Incident Report for Nebula Limited

Postmortem

What Happened

At approximately 11:20 am BST on 9th July, we identified a sudden and unprecedented surge in traffic through our network, which resulted in a build up of messages entering the platform. This created a rapid slowdown of elements of the platform that rely on this technology; namely call authentication, softphone app status and chat functions, and dashboard navigation. 

Impact

While we have rigorous monitoring and load balancing protections in place, the rate at which this occurred meant that our usual redundancy measures were not able to sufficiently redirect all offending traffic and this ultimately led to a degradation of service which was seen across a significant number of accounts. 

Our team worked throughout the day to both mitigate the impact on our end users, and also investigate and identify the root cause. We systematically suspended various elements of our network while we investigated the issue, and each time were periodically restarting affected servers which cleared the backlog instantly, however shortly after each restart the traffic returned to unprecedented levels via different channels. Unfortunately this led to a number of ‘false positives’ on the root cause, leading our team to incorrectly and prematurely confirm a resolution via our status page.

We ultimately identified the root cause as a specific customer’s misconfiguration of an ancillary service to our main product line. Unlike with our own software, the protections around a complex integration with this third-party service rely in part on safeguards implemented by the other party; in this case, we found there was insufficient rate limiting on their side, which allowed an inflated level of traffic into the Nebula platform. This traffic came from various origins and made it harder for our team to quickly identify the root cause.

Resolution

After identifying the origin of the issue, we immediately suspended all services surrounding the account and integration. Once incoming traffic returned to normal levels, the backlog was immediately cleared and normal service resumed within minutes. 

We then worked with the service provider to establish the cause on their end, and implemented further checks within our own platform to prevent it recurring. 

Next Steps

We have since begun a comprehensive review of all aspects of the connecting infrastructure, and will be implementing further improvements to allow us to better monitor and identify any similar issues in future. This also includes a more comprehensive review of our complete technology stack to ensure we are sufficiently protected for other cases of a similar nature.

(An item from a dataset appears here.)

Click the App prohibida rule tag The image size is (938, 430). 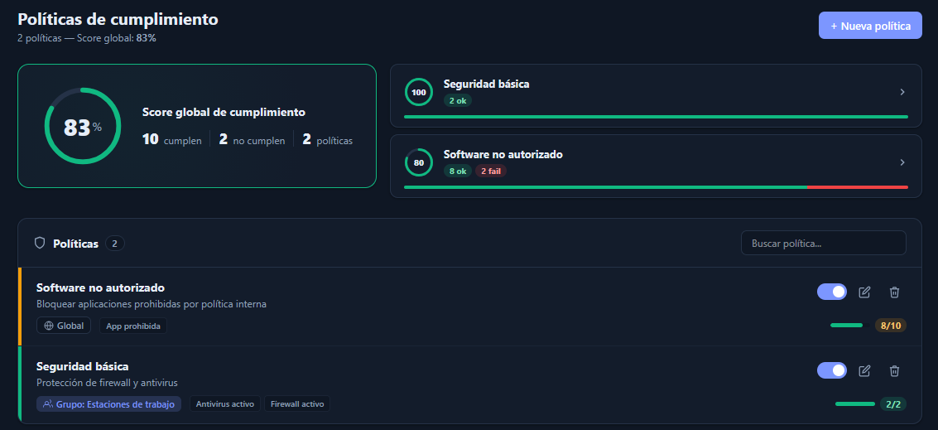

We would like to sincerely apologise for the disruption caused, and thank you for your patience and understanding.

Posted Jul 11, 2025 - 10:23 BST

Resolved

This is confirmed as resolved, and a Post Mortem will be provided ASAP via this status page.
Posted Jul 10, 2025 - 09:03 BST

Monitoring

A fix has been implemented and we are monitoring the situation.
Posted Jul 09, 2025 - 14:17 BST

Identified

We are seeing degraded performance in some areas and working on the fix as we speak.
Posted Jul 09, 2025 - 13:56 BST

Monitoring

Normal service has resumed again and our team continue to closely monitor the situation.
Posted Jul 09, 2025 - 13:07 BST

Identified

We're investigating further reports of similar issues and will provide a further update within 30 minutes
Posted Jul 09, 2025 - 12:45 BST

Monitoring

Service has been restored in most areas and continues to improve in some niche cases. Our Team are still monitoring the incident and will mark this as resolved after a successful period. More information will be provided later via Post Mortem on this status.
Posted Jul 09, 2025 - 11:51 BST

Identified

The affected traffic is being rerouted and we're beginning to see performance in those areas improve. We are continuing to monitor and will provide a further update in the next 30 minutes.
Posted Jul 09, 2025 - 11:40 BST

Investigating

Our NOC are investigating reports of degraded performance across various elements of our platform, including calls, softphone apps and load speeds with our online dashboards. We will provide a further update in 30 minutes.
Posted Jul 09, 2025 - 11:24 BST
This incident affected: Core Network, Dashboard, Mobile Applications, and Desktop Applications.